7.3 Option Certificates
The Issuer must issue to the Option Holder an Option Certificate with respect to the Options.
7.4 Registration
The Issuer must register the Option Holder as the Option Holder of the Options in the Register.
7.5 Exercise of the Options
(a) Method
The Option Holder must exercise the Options during the Exercise Period by completing and lodging with the Issuer an Exercise Notice duly executed by the Option Holder and paying the Exercise Price.
(b) Allotment of Shares
The Issuer must after an Exercise Notice and payment of the Exercise Price is received in accordance with this clause 6 allot the number of Shares referred to in the Exercise Notice to the Option Holder in accordance with the Listing Rules.
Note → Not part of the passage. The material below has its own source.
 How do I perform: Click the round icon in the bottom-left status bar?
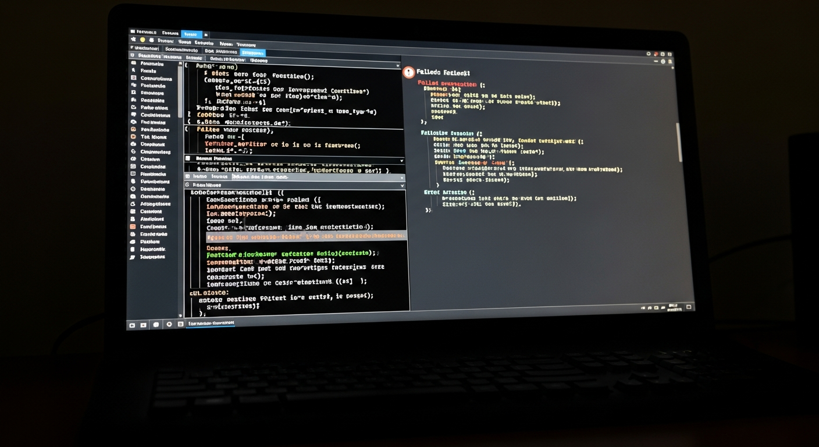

(c) Cancellation or Endorsement of Option Certificate
Upon the allotment of Shares in accordance with clause 6, the Issuer must in respect of the Option Certificate lodged with the Issuer for the purposes of an exercise of Options:
-
1) if the outstanding Options have been exercised, cancel the Option Certificate; or,
-
2) if part only of the outstanding Options have been exercised, endorse the Option Certificate with the number of Options that have been exercised and the number of outstanding Options and return the same to the Option Holder.
7.6 Issues and Reorganisations
(a) New Issues
The Option Holder is not entitled by reason only of being a Option Holder of Options to participate in any Bonus Issue, Pro Rata Issue or any other issue of rights to subscribe for additional Shares or any other securities to be issued by the Issuer.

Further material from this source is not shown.